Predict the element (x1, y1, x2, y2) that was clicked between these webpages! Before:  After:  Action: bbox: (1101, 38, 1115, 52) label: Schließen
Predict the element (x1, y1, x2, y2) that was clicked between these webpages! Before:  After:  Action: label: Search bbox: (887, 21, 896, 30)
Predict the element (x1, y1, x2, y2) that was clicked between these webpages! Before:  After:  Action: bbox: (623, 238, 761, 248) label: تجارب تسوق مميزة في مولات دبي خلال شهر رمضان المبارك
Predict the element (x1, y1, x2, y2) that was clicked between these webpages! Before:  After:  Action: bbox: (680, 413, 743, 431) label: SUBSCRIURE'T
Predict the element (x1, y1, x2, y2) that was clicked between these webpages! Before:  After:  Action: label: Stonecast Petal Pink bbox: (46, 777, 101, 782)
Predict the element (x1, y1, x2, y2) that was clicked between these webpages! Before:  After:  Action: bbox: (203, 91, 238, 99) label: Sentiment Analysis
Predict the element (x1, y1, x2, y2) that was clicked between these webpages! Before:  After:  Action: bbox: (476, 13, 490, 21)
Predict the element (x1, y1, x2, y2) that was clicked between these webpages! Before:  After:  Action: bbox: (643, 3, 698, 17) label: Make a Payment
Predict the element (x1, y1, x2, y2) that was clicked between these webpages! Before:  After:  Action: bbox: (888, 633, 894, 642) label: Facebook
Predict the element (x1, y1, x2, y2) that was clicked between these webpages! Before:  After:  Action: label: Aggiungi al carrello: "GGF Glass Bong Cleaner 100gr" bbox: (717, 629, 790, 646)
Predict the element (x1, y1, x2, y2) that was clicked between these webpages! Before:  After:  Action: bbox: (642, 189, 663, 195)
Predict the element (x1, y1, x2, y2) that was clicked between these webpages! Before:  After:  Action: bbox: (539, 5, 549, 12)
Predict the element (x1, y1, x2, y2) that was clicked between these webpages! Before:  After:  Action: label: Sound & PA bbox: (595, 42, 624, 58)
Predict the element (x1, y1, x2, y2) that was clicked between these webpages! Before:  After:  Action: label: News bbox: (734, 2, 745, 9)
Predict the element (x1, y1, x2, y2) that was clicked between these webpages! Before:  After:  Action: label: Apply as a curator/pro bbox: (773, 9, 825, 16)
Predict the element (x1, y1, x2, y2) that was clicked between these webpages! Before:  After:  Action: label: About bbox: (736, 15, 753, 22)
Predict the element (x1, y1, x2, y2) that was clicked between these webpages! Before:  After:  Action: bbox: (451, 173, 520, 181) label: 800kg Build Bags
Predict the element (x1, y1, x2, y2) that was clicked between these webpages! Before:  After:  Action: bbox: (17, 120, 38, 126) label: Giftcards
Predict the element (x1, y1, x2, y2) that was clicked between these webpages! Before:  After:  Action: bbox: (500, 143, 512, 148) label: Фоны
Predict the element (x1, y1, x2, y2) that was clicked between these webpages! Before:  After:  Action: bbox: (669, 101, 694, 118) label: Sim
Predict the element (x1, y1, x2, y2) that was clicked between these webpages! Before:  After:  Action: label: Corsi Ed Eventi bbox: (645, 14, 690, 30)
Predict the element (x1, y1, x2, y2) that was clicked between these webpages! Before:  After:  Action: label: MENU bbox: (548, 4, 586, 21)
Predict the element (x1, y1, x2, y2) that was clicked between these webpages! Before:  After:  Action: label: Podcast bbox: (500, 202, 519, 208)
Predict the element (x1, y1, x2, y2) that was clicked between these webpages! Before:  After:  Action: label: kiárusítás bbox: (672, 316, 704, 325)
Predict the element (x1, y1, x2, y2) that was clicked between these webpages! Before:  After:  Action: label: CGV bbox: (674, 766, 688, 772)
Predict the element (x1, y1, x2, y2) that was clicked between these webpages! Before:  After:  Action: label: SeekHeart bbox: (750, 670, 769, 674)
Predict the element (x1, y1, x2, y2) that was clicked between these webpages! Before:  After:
======
**Stated exercise:**
Put the rows starting at the one containing "شهر رمضان المبارك" and ending at the one containing "label: Sentiment Analysis" into a Markdown table with the columns Nr and Text. Give each row's number under Nr and the row itself under Text, and leave out blank lines.

**The answer:**
| Nr | Text |
|---|---|
| 1 | Predict the element (x1, y1, x2, y2) that was clicked between these webpages! Before:  After:  Action: bbox: (623, 238, 761, 248) label: تجارب تسوق مميزة في مولات دبي خلال شهر رمضان المبارك |
| 2 | Predict the element (x1, y1, x2, y2) that was clicked between these webpages! Before:  After:  Action: bbox: (680, 413, 743, 431) label: SUBSCRIURE'T |
| 3 | Predict the element (x1, y1, x2, y2) that was clicked between these webpages! Before:  After:  Action: label: Stonecast Petal Pink bbox: (46, 777, 101, 782) |
| 4 | Predict the element (x1, y1, x2, y2) that was clicked between these webpages! Before:  After:  Action: bbox: (203, 91, 238, 99) label: Sentiment Analysis |